━━━━━ THE INPUT

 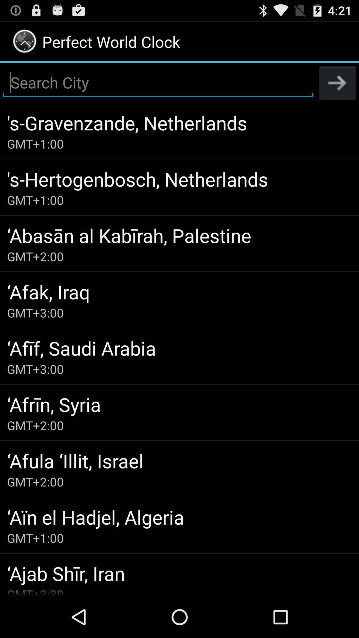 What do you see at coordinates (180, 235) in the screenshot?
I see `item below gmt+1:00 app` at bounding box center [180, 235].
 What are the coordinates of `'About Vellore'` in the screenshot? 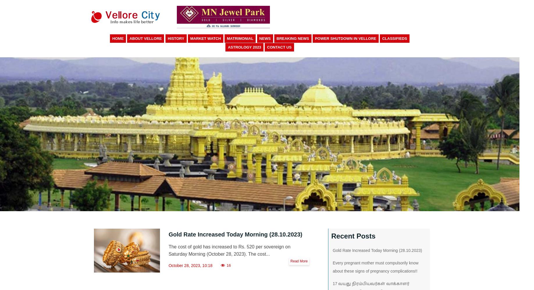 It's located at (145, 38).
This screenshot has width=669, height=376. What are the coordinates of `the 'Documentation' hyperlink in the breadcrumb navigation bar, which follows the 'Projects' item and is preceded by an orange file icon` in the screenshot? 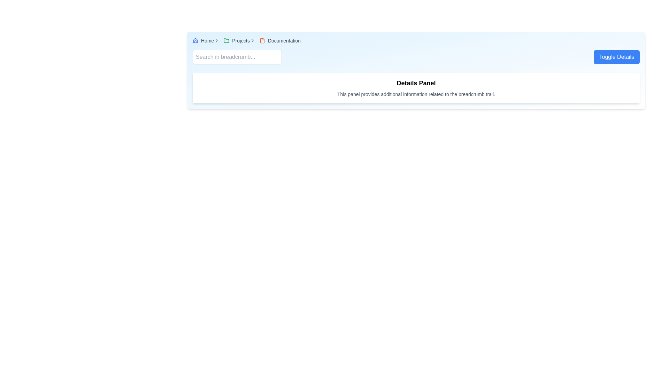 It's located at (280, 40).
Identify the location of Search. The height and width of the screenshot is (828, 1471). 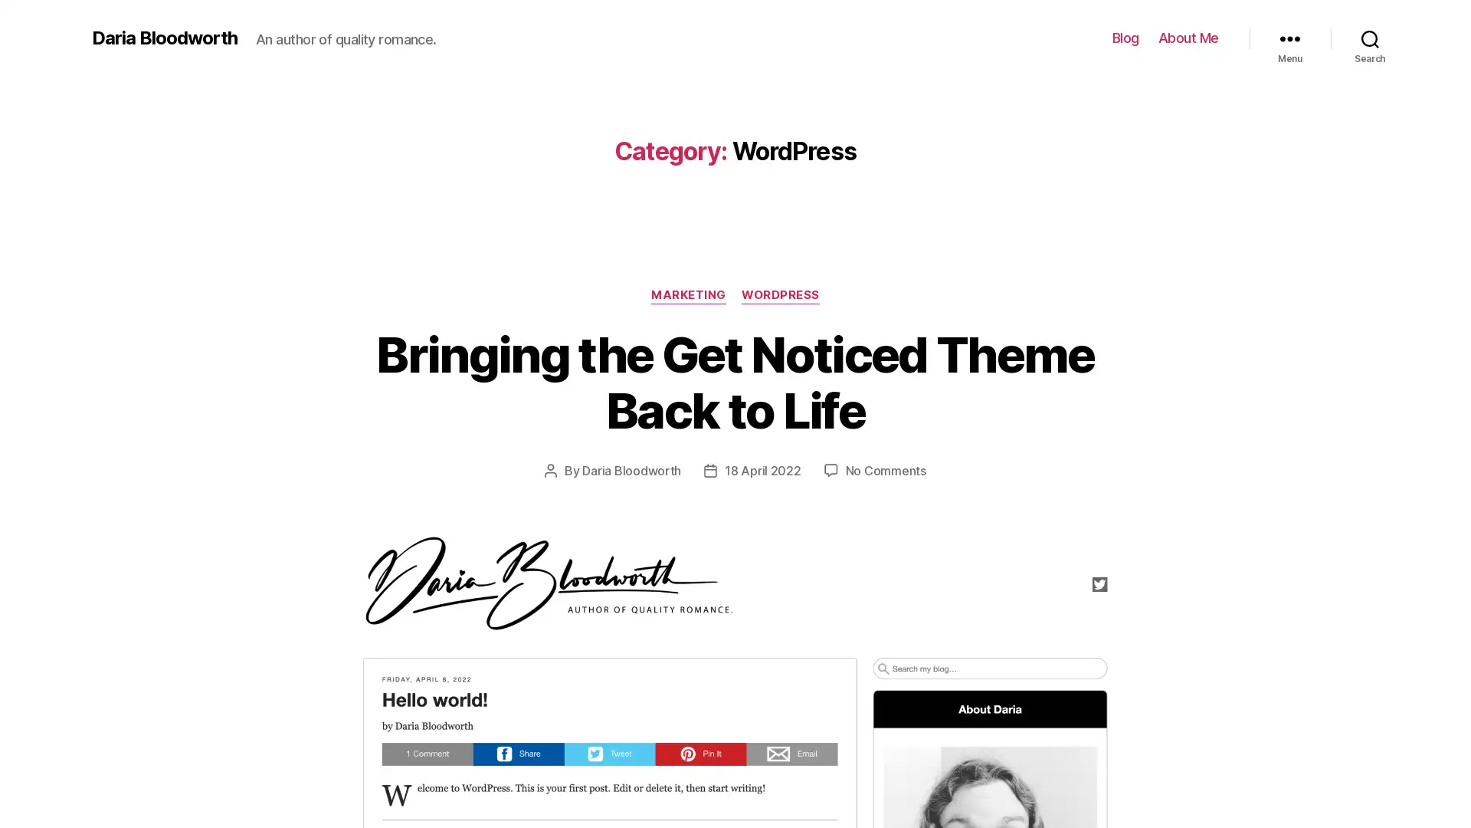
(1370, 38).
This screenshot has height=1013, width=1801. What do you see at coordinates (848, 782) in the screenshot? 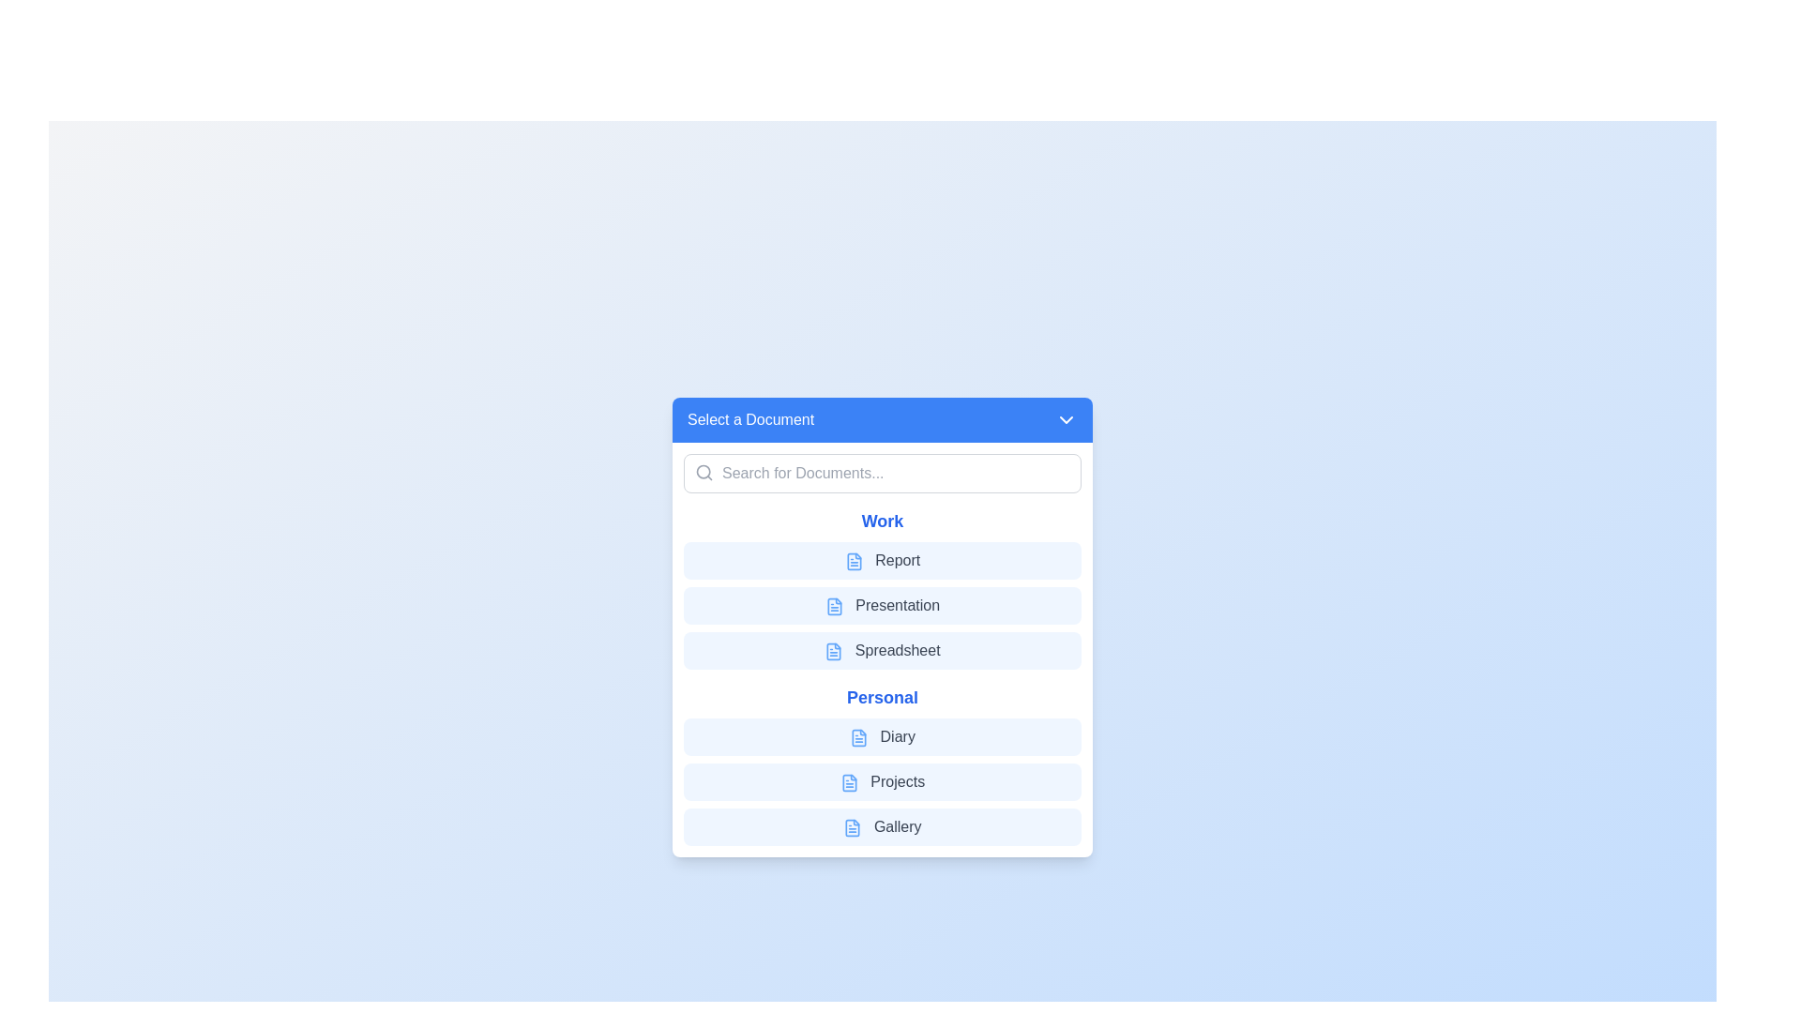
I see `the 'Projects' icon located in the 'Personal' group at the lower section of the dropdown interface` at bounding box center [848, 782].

━━━━━━━━━━
━━━━━ THE INPUT

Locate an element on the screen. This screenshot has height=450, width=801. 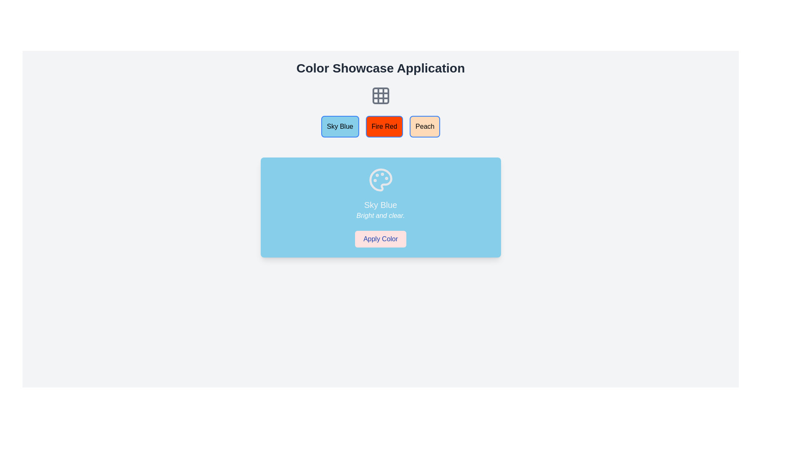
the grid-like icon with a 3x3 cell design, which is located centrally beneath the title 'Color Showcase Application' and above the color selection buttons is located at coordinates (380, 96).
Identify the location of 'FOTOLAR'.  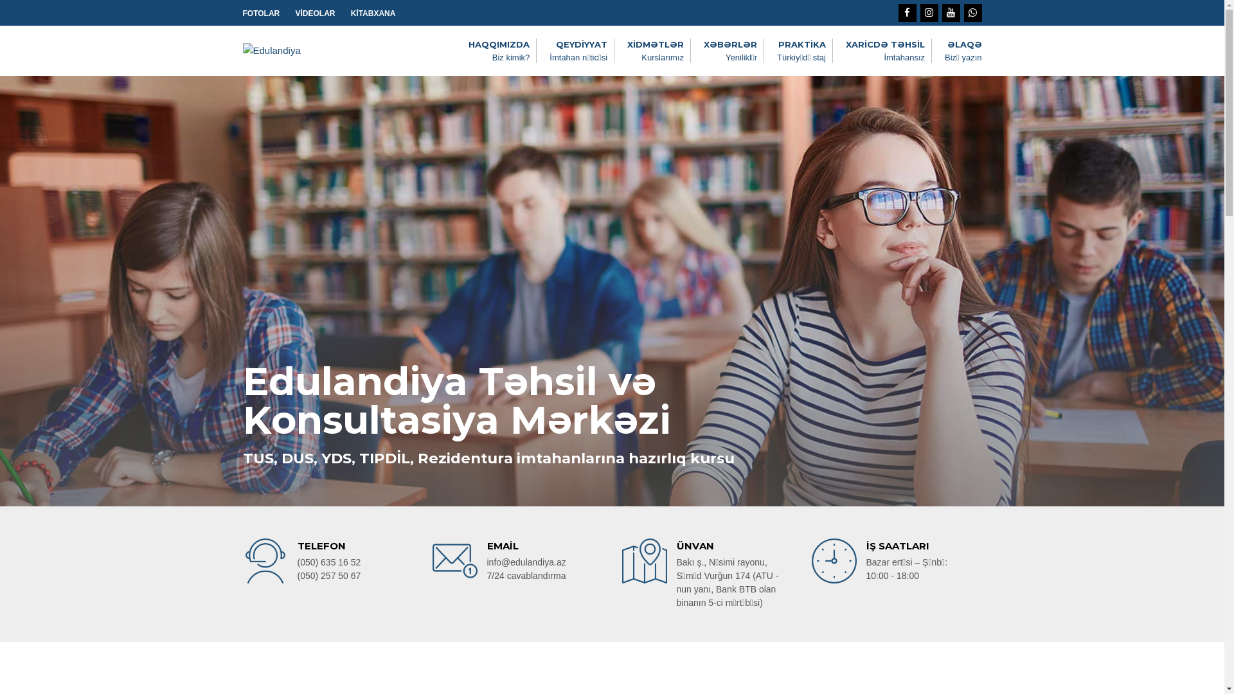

━━━━━━━━━━

_WHAT THIS TASK INVOLVES_
Put the material that opens with the line containing "Identify the location of Search." and closes with the line containing "center [848, 782]." into a two-column CSV with the headers request and answer. Give one row per request, put each field in quotation marks, replace line breaks with spaces, and leave the pictures out.

_EXERCISE SOLUTION_
request,answer
"Identify the location of Search. The height and width of the screenshot is (828, 1471).","(1370, 38)."
"This screenshot has height=1013, width=1801. What do you see at coordinates (848, 782) in the screenshot?","I see `the 'Projects' icon located in the 'Personal' group at the lower section of the dropdown interface` at bounding box center [848, 782]."